25/12/2010 - RAB İSANIN NOEL BAYRAMI
Dört hafta boyunca Gel,
ya Rab İsa diye ilahiler söyledik ve şimdi
dualarımızın gerçekleşmekte olduğunu görmekteyiz.
Kendisini çağırdık ve bugün bize İşte geldim, buradayımdiyor. Ancak O, sadece
bir bebektir. Yeryüzüne büyük birinin, güçlü birinin geleceğini düşünmüştük.

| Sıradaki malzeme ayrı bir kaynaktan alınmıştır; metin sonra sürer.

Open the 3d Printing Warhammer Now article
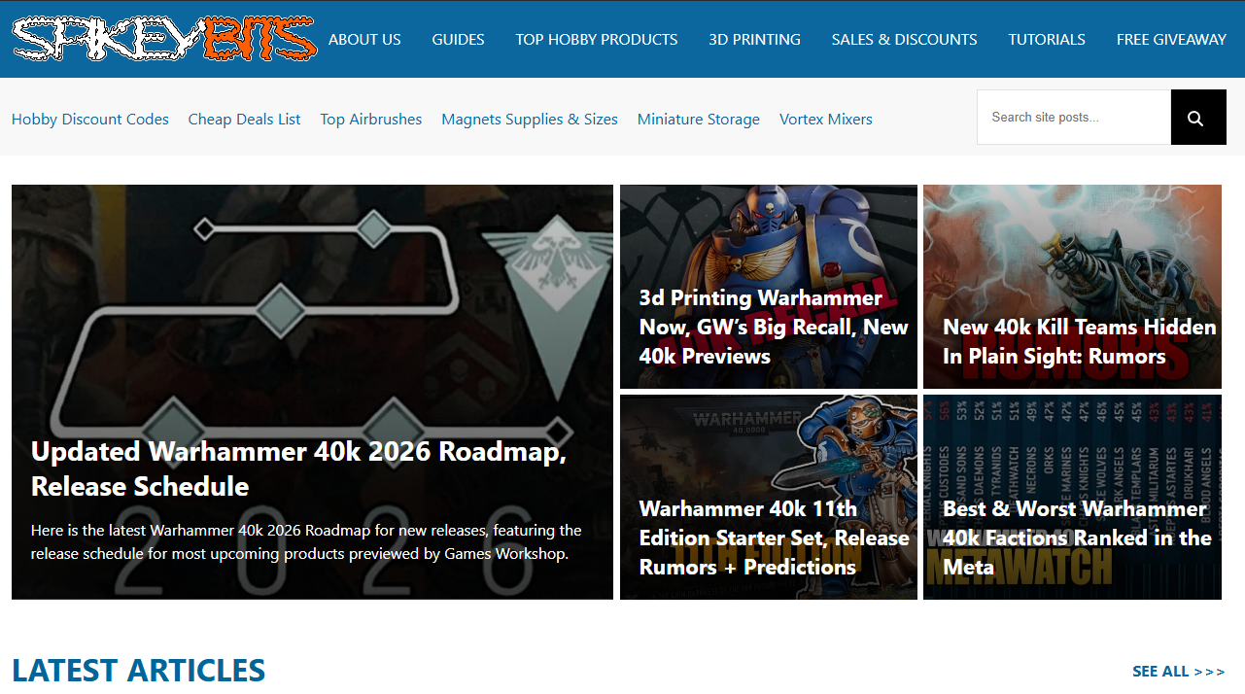Image resolution: width=1245 pixels, height=694 pixels. click(773, 327)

Halbuki dünyaya gelen, sadece bir bebektir. Kandırılmış
mıydık? İnanıyorum ki, günümüzde olduğu gibi, bundan
iki bin yıl önce de, yeni doğan bir bebeğin, bütün bir ulus
için, hatta tüm dünya için, sevinç sebebi olduğunu ilan etmek zor
olmuştur. Ne kadar çok bebek doğar! Doğduğunda, bütün
çocuklar birbirlerine benzerler, ancak yavaş yavaş büyüdükçe ne kadar
farklı oldukları belli olur! İşaya tarafından bugün
bizlere doğumu ilan edilen bebek, diğerlerinden farklı
değildir, ancak kökeni ve görevi yenidir. Her şeyden önce bu
bebeğin bizim için
doğduğu söylenmektedir. Kendisi için doğmamıştır.

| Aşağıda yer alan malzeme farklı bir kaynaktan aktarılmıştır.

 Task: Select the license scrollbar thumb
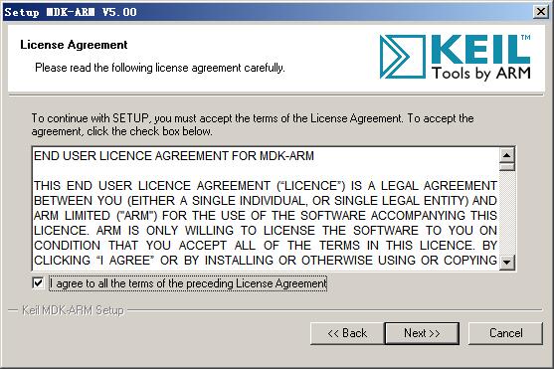[507, 166]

Kendisini yüceltmeyecek, hiç kimseye baskı yapmayacak, büyük bir isim
yapmaya ve zenginleşmeye çalışmayacak, egoizmle kendi
rahatlığı içine kapanıp toplum sorumluluklarından
kaçmayacaktır. Bu bebek bizim içindir. Bu yüzden
ihtiyaçlarımızla ilgilenecek ve acılarımıza hassasiyet
gösterecektir. Yüce öğüt
verici, her şeye kadir Tanrı, ezeli ve ebedi Peder, barış
elçisi: Ona verilen bütün bu unvanlar Onun görevini göstermekte ve
bizlere zayıflığımızda kendisine
başvurabileceğimizi söylemektedir. Savunulmaya, öğüt ve öneri
almaya, hatta şefkate ve emniyete ihtiyaç duyduğumuzda O
yanımızda olacaktır. İşte bu çocuk tüm
zavallılıklarımız yüzünden bize gerekli olan çocuktur. O,
psikologumuz, avukatımız, rehberimiz ve tinsel
yaşantımızın desteği olacaktır. Bencil
arzuları olmayan ve kendisi için yaşamayan bir insanın
doğumu, gerçekten büyük bir sevinç olmalıdır!

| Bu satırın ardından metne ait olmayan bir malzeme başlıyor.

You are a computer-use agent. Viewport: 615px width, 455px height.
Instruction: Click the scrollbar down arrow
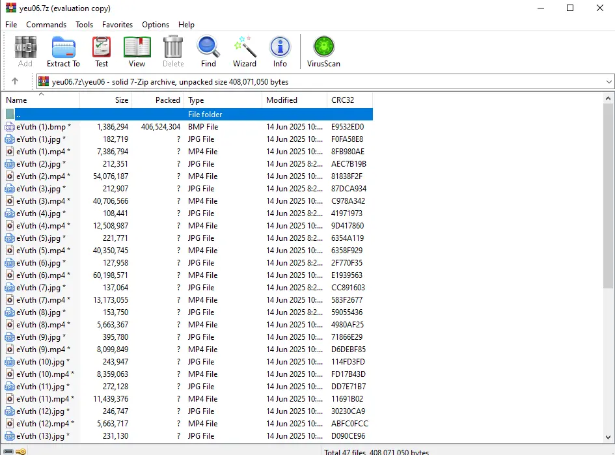tap(608, 437)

Onun tamamen adanmış yaşamı özel bir
ortamda kabul edilir. Bu ortam, kendi kapasitelerine göre, bebeğin
karşılıksız sevgisini yaşamaya başlamış
olan iki eşin sevgisidir. Yusuf ve Meryem, tüm adımlarını o
bebek için, daha doğrusu, onlara o bebeği emanet eden Tanrı
için, atarlar. Melekler ve çobanlar bile yola koyulup, onlara
yaklaşır. Melekleri sadece alçakgönüllü fakir çobanlar
görebilmektedir ve çobanlar sadece melekler tarafından değer gören
fakirlerdir. Melekler ilahi söyler ve çobanlar koşarlar. Bu bebek sadece
fakirler tarafından değer görür. Zenginler ise, bu çocuk bir kazanç
kaynağı olmadığı için, ona güçlükle
katlanmaktadırlar. Bunun için İşayanın peygamberliği
özellikle fakirlerin hoşuna gider. Çünkü acı çekenler, adalete ve
barışa kavuşmayı arzu edenler, fakirlerdir. Onlar bunlara
kavuşmak için sadece Tanrıya yönelebilirler, çünkü insanlar
arasında sadece kendi çıkarlarını arayanları ve
fakirlerin acılarından bile faydalanmak isteyenleri bulurlar.
Kimdir bu bebek?
Aziz Yuhanna bir kaç yılını Onunla geçirdikten ve ruhunu
benimsemekten sonra yazdığı İncilde bize Onun,
ışık olduğunu söylemektedir. Bütün dünya karanlıkta
yürümektedir; yolunu şaşırmaya, tökezlenmeye ve diğer
insanları düşman olarak görmeye devam etmektedir. Şimdi ise
parlayan ışık, başkalarının yüzünü
aydınlatır, ve tüm insanları kardeş olarak, hatta şu
anda onları aydınlatan Tanrının çocukları olarak,
gösterir. O bebek ışıktır, çünkü yaşamdır, daha
da üstü yeni ve ilahi yaşamdır. Bizler bu ışığı
kabul etmekteyiz ve bu ışık içimizde Tanrının
evlatlarının yaşamına dönüşmektedir. Bizim için
doğmuş olan bebeğin rehberliğinde artık yalnız
olmayacağımızdan eminiz ve bunun için de korkmamızı
gerektirecek bir şey olmayacaktır. Noel ışık
bayramıdır, çünkü insan yaşamındaki karanlık yok
edildi. Artık İsa ile birlikte yürümeye başladığı
andan itibaren insan, kendisini Rabbin rehberliğine bırakır ve
karşılaşacak yüzleri İsanın görkemiyle görecektir.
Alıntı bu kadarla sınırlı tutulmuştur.